What you have to do:
Please update the data starting with the line containing "You are a computer-use agent. Viewport: 436px" and going on through the line containing "(x=347, y=289)", replacing "Instruction" with "Task" and leaving everything else unchanged.

Given entries:
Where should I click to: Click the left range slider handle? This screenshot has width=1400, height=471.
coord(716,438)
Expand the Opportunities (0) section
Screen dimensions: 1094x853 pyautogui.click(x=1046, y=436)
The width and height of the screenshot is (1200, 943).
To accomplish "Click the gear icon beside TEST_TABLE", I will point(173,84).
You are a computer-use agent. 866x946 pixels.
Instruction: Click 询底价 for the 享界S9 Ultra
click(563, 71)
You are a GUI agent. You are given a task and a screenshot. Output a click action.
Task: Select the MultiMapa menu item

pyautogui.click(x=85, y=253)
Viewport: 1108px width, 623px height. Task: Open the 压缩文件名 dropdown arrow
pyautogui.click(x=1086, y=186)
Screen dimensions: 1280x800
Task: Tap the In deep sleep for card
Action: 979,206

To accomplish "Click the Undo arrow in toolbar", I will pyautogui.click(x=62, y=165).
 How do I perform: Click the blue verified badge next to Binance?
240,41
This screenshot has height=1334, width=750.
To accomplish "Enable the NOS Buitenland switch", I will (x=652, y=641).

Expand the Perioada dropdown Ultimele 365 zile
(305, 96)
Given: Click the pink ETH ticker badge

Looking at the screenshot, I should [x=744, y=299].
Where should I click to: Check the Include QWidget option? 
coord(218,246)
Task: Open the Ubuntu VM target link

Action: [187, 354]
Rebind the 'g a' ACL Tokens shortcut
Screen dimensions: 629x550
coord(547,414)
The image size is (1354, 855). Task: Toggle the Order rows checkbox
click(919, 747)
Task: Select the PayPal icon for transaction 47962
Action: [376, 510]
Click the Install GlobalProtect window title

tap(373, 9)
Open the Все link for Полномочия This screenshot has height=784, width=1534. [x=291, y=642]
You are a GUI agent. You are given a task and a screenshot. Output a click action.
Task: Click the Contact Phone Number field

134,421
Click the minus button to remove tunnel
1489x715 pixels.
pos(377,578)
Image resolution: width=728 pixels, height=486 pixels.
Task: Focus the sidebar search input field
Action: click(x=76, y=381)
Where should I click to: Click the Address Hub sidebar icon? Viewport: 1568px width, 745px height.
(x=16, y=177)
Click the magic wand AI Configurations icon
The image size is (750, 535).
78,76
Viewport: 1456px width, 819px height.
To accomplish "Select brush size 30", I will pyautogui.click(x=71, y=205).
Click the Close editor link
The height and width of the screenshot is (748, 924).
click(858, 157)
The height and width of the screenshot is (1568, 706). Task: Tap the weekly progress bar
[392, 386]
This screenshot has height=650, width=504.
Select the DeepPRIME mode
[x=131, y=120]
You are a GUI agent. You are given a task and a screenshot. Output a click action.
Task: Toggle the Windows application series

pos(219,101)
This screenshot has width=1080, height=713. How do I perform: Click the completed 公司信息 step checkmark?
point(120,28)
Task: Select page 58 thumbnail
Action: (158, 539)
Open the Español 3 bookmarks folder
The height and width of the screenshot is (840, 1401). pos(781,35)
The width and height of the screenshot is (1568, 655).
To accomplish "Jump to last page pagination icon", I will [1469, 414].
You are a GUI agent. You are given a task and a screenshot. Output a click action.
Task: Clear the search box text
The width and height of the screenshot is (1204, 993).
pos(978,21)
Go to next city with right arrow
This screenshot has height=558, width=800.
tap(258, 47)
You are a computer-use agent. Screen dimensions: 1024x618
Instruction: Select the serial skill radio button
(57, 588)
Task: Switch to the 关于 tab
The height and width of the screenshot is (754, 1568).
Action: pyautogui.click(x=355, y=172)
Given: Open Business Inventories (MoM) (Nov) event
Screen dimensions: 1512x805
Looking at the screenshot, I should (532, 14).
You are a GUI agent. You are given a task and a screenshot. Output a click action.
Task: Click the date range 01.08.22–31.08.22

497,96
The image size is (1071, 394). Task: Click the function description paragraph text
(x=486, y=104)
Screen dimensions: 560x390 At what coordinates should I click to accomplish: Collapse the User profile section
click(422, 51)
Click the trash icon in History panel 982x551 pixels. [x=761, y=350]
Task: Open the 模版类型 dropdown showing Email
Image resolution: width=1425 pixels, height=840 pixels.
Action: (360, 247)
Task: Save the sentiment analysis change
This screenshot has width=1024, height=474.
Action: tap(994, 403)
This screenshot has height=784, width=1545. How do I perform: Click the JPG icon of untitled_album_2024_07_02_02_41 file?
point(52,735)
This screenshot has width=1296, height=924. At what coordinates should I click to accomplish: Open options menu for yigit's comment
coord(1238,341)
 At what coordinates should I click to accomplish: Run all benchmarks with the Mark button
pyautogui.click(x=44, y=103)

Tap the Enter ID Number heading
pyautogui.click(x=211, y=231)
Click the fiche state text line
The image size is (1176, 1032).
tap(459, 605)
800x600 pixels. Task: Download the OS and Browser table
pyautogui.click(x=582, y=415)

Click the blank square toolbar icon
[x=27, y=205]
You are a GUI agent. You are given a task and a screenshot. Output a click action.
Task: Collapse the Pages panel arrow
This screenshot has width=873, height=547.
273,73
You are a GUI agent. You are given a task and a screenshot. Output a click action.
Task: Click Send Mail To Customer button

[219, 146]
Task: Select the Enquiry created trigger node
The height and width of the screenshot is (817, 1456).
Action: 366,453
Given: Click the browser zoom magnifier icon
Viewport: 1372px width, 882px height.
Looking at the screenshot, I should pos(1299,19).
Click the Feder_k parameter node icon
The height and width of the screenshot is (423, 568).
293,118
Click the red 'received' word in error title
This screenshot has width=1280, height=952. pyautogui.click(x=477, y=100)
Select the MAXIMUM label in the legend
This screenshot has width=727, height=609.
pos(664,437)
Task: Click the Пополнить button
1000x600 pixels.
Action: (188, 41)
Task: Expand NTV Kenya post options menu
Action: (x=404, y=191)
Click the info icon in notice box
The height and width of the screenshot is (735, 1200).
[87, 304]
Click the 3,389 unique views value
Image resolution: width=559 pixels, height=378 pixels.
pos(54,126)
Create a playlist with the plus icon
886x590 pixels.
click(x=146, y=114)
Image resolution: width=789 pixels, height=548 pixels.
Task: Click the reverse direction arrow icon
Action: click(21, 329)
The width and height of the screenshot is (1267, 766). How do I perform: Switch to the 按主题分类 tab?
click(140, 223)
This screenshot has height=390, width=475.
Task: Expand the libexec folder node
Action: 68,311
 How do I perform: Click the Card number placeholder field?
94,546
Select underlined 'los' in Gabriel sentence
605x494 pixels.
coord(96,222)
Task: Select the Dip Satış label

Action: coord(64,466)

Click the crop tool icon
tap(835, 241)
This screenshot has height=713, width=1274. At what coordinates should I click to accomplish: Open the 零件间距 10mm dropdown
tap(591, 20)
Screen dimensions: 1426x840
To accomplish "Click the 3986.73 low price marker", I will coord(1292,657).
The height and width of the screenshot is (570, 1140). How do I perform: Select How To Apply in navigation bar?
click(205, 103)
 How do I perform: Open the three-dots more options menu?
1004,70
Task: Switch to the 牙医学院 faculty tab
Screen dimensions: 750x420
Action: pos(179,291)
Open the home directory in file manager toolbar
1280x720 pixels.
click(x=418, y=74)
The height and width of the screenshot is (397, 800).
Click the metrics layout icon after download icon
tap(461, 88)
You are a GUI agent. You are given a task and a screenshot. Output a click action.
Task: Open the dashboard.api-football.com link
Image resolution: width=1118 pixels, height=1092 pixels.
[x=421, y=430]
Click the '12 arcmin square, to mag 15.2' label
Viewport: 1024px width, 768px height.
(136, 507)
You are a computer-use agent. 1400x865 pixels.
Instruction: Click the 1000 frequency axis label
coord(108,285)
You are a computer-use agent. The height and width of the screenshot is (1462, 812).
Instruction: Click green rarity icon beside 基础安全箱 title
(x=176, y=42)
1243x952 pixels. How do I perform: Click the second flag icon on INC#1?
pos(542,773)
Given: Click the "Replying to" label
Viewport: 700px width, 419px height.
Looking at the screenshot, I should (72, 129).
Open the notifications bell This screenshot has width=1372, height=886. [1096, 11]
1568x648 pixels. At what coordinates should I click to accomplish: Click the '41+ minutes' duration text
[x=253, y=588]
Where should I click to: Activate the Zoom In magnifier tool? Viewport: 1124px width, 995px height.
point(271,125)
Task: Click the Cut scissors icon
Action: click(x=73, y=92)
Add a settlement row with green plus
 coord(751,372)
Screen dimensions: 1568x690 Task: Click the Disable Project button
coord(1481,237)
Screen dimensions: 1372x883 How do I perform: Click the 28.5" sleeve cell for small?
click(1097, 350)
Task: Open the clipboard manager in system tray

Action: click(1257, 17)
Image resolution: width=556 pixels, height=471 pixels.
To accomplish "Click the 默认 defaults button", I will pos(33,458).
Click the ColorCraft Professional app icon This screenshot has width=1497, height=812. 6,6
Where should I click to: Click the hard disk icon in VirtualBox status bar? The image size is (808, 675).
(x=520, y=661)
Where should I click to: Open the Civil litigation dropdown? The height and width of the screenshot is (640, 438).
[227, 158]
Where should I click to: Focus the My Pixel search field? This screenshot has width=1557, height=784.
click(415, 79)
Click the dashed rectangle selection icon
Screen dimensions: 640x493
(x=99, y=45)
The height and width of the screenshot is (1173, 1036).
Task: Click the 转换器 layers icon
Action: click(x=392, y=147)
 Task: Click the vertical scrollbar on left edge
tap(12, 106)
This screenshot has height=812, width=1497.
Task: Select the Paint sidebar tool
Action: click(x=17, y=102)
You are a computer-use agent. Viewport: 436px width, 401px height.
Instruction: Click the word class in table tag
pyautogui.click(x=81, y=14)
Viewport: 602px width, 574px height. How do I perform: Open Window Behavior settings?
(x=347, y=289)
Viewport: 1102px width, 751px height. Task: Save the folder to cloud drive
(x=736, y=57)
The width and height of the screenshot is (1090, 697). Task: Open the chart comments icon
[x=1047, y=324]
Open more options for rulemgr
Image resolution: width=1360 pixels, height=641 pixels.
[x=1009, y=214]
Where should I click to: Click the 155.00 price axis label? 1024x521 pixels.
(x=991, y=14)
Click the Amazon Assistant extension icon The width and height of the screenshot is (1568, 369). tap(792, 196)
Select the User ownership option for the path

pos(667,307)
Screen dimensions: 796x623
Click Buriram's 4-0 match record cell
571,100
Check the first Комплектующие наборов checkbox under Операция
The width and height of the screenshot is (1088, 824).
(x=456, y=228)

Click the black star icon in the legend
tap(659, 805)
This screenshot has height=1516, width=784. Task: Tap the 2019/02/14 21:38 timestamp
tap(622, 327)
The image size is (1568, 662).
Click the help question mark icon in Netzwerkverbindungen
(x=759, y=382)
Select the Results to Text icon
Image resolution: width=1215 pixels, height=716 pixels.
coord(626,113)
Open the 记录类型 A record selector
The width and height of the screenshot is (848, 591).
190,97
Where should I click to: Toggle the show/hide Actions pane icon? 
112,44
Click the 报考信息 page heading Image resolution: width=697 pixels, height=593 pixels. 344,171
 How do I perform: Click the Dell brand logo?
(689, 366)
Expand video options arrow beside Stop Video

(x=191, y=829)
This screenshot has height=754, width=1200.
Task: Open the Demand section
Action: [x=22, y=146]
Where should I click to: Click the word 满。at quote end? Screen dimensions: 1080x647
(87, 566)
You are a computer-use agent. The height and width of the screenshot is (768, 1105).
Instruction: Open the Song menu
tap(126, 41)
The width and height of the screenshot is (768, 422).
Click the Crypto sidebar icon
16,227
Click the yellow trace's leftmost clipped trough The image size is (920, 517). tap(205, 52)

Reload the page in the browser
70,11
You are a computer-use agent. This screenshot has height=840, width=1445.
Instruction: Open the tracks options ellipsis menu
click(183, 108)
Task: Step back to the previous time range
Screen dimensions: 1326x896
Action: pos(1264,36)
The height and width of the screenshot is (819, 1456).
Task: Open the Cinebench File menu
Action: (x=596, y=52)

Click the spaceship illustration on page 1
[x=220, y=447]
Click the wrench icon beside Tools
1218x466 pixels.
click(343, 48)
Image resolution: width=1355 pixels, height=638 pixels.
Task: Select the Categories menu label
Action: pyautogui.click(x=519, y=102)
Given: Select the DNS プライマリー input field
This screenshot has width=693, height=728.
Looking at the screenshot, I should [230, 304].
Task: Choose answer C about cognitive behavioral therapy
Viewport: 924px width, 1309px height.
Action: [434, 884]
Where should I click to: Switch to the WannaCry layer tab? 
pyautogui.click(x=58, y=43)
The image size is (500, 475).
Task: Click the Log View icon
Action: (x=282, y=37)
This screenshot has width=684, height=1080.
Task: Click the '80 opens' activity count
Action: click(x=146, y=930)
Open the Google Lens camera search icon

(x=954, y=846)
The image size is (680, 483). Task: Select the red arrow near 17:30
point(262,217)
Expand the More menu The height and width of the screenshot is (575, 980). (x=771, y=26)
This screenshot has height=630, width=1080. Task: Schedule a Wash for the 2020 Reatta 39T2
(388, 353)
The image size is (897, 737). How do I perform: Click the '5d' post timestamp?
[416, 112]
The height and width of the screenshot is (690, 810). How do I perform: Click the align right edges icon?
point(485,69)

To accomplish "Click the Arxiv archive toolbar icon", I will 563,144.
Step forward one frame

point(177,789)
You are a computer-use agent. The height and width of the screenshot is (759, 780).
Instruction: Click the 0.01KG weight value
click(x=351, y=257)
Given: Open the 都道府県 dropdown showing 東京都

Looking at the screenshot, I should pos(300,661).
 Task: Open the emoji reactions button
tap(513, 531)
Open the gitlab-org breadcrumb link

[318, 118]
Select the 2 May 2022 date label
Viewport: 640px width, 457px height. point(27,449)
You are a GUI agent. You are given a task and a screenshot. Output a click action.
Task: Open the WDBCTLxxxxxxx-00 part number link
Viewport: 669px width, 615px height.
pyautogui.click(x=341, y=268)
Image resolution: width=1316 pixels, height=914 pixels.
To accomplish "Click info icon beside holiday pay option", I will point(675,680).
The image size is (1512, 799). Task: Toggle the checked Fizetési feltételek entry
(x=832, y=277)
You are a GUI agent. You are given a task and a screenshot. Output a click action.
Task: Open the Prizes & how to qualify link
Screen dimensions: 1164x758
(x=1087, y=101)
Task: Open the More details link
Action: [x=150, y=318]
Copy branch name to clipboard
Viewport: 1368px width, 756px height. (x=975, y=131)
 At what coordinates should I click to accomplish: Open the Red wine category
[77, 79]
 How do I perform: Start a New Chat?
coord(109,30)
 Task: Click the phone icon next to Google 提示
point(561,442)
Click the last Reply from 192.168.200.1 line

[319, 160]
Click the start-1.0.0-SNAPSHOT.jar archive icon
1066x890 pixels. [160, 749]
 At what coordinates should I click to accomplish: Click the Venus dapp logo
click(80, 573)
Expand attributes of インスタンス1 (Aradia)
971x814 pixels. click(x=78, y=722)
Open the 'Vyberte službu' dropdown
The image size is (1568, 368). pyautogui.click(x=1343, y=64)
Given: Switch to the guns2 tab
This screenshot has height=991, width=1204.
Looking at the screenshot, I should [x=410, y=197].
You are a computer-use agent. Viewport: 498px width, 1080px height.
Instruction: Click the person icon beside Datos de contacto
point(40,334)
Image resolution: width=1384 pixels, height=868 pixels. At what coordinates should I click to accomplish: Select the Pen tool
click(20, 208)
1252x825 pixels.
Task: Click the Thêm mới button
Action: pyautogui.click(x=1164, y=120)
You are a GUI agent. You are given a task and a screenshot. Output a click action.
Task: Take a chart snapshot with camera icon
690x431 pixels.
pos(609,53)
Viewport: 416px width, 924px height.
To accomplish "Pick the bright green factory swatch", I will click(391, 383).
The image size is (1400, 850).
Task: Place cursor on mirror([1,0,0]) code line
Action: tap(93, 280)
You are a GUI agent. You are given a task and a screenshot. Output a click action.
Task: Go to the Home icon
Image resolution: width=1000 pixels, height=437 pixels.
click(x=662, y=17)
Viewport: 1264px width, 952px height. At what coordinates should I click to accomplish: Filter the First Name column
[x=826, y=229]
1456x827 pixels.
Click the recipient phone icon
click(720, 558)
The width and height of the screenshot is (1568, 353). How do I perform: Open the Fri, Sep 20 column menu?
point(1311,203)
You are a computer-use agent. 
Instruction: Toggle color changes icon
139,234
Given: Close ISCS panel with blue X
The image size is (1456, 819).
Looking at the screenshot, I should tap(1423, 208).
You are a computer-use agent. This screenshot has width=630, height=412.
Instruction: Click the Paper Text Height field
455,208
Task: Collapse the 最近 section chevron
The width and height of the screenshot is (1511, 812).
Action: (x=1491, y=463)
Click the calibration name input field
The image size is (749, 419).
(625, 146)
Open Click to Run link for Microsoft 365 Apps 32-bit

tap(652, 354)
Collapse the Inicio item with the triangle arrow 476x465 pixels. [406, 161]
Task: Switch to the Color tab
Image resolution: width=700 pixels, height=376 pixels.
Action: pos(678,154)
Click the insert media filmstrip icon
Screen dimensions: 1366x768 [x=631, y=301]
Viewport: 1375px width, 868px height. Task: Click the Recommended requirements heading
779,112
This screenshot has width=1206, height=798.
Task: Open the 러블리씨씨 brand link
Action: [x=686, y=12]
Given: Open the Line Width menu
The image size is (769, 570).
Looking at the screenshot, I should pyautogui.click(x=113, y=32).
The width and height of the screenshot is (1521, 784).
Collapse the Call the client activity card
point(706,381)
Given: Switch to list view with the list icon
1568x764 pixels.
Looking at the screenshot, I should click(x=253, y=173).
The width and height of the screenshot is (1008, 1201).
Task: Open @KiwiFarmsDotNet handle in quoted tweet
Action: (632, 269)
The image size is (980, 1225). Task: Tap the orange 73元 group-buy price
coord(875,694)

Task output:
You are a computer-use agent. Viewport: 436px width, 401px height.
Task: Click the word class in table tag
pyautogui.click(x=81, y=14)
Viewport: 602px width, 574px height. How do I perform: Open Window Behavior settings?
(x=347, y=289)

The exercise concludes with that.